Irish Digital Advertising Grew by 10% in 2017
Brendan Hughes
CCO | eDesk | Strategic Operations & Growth Leader | Scaling Teams and Transforming Business Strategy | Driving Revenue and Operational Excellence
The IAB / PWC Digital Ad Spend 2017 report was released this week, outlining the latest and most reliable cross-market view of the digital advertising market in Ireland. Total digital advertising in Ireland in 2017 was nearly half a billion euro (€491m) which reflected a growth of 10% on the previous year. You can read the headlines over on IAB Ireland, but I wanted to highlight what is significant here for those considering how to spend their digital advertising euros in 2018 and beyond.
Firstly a note as to the veracity of these particular numbers. IAB Ireland contracts with PWC each year to survey all the major players in the market to get a handle on the total internet advertising market. The difference between this report and most others or estimates from major stakeholders in the market is that Google and Facebook do divulge their total market numbers in confidence to PWC. So this is quite unique in that it gives us a very good handle of the total market - the big spend which typically goes through agencies PLUS the long tail of spend from SME's that goes directly to the big platforms.
Change is in the air right now in digital marketing. 2017 was the year when many many advertisers shifted their spend to programmatic advertising - buying audiences based on behavioural data across the web. In the midst of this Google, given the scale of its audiences and data capabilities, continued to outperform the rest of the market with Paid-For Search growing by 12%. Facebook, the other big data player, seems to have under-performed the market with Social Media ad spend only growing by 8%. However with total growth of 10%, we're talking about +/- 2%, so neither represents a radical shift in market spend. In fact, you could say that both are now very much part of the establishment. On the back of 30% growth in 2016, it seems even the big guys had a pretty dull 2017.
Innovation on the other hand seems to be coming via a couple of more discrete categories. Video On Demand (VOD) advertising grew by a whopping 46% in 2017 and now represents nearly 14% of the total digital advertising spend. Separately Native Formats excluding those on Social Media grew by 37% year on year. A third category - Classifieds - makes up the triad of advertising types that achieved more than 20% growth year on year. While the Classified sector is interesting in itself, it is less relevant to larger and medium sized businesses in terms of opportunity.
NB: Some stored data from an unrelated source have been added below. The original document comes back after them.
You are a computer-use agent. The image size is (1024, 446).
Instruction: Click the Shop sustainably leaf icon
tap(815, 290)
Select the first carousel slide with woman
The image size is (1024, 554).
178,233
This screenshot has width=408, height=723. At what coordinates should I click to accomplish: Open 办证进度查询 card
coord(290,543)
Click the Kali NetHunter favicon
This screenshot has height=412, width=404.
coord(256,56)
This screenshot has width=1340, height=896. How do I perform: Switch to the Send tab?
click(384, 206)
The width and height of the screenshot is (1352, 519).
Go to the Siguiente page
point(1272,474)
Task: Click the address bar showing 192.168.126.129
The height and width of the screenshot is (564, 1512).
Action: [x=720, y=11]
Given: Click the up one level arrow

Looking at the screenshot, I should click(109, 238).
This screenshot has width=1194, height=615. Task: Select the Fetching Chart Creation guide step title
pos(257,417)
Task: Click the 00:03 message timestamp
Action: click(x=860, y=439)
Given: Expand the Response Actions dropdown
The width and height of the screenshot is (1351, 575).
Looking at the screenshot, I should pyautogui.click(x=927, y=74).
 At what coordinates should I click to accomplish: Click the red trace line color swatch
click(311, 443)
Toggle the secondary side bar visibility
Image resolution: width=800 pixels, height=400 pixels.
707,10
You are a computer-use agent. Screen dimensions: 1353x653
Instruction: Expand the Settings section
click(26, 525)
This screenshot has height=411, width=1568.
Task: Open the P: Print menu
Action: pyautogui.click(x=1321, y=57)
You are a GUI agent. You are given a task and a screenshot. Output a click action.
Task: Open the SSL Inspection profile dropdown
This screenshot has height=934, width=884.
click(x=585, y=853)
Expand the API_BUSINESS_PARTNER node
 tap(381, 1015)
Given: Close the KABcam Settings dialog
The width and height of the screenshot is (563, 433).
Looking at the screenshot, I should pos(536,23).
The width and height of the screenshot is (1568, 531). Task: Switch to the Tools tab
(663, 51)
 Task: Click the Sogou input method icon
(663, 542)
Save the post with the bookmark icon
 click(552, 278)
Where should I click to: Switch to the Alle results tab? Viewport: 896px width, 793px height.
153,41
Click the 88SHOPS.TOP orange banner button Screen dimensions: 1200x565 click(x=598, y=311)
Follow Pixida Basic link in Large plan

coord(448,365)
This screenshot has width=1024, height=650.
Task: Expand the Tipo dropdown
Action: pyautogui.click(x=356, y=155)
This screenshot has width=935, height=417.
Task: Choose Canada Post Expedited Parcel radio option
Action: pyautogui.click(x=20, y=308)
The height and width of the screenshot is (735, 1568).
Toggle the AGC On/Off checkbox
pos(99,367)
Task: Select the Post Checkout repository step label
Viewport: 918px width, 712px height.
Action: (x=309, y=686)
The shift toward a combination of video and native formats is notable for several reasons. We all understand that audiences engage much more with these formats than some of the more traditional formats. The consumption of video online is rising massively - the IAB reported back in October that over 74% of Irish adults (16+) watch VOD. Native formats appear seamlessly within the site on which they appear and which typically drive users to engaging content. Content marketing is expected (in some quarters) to achieve 16% compound annual growth globally between now and 2021. Putting relevant, entertaining and useful content, either in video, audio, image or text, in front of real people, is clearly a much more effective long term market strategy.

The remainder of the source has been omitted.